WHAT TO DO:
After locating the line with "اصفهان میزبان چهاردهمین" in the data that follows, return it and every later line exactly, up to and including the line with "کشوری (600, 246)".

[ENTRIES SUPPLIED Boundary: Start]

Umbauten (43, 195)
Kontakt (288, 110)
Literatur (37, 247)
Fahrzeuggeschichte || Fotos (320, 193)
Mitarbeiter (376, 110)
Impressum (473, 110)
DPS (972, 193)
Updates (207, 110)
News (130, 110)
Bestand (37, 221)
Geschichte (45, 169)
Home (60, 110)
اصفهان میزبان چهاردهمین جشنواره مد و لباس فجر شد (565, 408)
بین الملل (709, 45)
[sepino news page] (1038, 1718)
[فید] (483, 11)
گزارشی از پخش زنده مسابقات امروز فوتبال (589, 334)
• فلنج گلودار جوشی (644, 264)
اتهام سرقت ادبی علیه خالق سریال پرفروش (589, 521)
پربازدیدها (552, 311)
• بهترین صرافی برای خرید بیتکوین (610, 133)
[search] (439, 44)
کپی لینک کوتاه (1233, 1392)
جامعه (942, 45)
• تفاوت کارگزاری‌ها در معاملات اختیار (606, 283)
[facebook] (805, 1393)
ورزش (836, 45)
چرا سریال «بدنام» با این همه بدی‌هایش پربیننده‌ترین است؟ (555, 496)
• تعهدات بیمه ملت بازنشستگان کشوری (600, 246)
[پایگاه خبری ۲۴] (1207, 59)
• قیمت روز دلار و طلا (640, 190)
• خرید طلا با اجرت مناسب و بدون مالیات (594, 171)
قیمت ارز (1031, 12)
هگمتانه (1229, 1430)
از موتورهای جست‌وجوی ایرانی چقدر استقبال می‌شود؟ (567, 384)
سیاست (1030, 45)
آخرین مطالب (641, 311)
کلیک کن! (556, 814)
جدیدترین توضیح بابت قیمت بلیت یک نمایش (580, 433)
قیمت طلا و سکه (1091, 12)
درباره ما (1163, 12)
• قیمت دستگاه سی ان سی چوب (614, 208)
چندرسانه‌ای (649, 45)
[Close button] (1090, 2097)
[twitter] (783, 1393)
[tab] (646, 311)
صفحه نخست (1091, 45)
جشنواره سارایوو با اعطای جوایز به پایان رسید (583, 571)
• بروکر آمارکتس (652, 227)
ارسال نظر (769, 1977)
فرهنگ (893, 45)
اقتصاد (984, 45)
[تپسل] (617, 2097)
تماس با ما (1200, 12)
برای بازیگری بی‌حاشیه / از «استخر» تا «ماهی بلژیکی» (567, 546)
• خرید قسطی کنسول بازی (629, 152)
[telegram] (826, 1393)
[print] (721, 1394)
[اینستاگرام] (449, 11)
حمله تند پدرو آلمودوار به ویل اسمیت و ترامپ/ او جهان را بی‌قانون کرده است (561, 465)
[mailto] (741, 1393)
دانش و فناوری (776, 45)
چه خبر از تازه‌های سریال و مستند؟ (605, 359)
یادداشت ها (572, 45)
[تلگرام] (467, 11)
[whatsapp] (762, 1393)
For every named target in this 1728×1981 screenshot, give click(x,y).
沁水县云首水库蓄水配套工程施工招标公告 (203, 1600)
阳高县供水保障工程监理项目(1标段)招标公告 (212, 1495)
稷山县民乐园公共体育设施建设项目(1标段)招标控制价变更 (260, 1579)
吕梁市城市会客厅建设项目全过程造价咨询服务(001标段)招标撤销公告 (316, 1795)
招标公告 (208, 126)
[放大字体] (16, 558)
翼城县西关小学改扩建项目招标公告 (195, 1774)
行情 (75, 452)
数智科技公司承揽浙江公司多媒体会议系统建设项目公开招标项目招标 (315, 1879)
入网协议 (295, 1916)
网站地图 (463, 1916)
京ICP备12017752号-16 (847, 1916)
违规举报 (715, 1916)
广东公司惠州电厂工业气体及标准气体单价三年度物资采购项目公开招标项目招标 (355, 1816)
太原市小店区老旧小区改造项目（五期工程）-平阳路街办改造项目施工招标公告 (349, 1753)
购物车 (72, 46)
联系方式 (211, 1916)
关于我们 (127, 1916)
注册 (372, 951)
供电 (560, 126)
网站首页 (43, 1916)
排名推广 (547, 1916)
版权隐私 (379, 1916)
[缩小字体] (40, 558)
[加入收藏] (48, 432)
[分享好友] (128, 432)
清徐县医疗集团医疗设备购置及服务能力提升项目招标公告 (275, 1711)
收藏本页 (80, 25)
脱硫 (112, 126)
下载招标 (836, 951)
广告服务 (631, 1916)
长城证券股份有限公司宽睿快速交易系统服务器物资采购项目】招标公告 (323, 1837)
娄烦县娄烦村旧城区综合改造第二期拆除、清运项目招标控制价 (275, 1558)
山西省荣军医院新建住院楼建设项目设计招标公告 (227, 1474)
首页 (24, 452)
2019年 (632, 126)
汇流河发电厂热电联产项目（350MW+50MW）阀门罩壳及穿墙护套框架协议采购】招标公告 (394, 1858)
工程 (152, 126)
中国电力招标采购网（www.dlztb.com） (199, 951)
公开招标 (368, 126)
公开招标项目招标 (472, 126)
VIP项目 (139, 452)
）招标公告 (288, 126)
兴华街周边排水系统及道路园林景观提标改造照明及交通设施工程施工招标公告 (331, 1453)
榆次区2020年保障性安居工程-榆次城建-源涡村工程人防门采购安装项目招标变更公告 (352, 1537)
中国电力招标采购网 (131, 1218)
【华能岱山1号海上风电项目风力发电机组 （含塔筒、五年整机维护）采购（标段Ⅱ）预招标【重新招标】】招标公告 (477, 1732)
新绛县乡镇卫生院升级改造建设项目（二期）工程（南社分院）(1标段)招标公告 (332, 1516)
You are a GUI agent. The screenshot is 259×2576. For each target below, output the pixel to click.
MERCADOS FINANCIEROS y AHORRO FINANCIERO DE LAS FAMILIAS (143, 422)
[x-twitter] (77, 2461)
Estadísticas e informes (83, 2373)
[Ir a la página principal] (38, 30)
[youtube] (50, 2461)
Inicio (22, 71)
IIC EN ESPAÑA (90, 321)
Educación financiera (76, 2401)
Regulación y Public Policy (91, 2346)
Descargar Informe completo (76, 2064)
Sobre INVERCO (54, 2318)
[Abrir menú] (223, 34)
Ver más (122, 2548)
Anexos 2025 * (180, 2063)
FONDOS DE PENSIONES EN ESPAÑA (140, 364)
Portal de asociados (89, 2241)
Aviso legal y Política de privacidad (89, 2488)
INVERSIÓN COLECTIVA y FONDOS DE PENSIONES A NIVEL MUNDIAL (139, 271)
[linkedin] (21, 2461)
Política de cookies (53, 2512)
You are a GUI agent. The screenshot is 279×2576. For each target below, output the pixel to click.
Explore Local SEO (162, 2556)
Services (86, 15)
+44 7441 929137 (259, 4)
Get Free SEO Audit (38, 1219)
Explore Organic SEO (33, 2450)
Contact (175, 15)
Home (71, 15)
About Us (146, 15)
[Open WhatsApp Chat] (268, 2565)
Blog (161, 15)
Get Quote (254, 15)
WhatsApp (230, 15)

[ENTRIES SUPPLIED Boundary: End]

REPLY:
اصفهان میزبان چهاردهمین جشنواره مد و لباس فجر شد (565, 408)
بین الملل (709, 45)
[sepino news page] (1038, 1718)
[فید] (483, 11)
گزارشی از پخش زنده مسابقات امروز فوتبال (589, 334)
• فلنج گلودار جوشی (644, 264)
اتهام سرقت ادبی علیه خالق سریال پرفروش (589, 521)
پربازدیدها (552, 311)
• بهترین صرافی برای خرید بیتکوین (610, 133)
[search] (439, 44)
کپی لینک کوتاه (1233, 1392)
جامعه (942, 45)
• تفاوت کارگزاری‌ها در معاملات اختیار (606, 283)
[facebook] (805, 1393)
ورزش (836, 45)
چرا سریال «بدنام» با این همه بدی‌هایش پربیننده‌ترین است؟ (555, 496)
• تعهدات بیمه ملت بازنشستگان کشوری (600, 246)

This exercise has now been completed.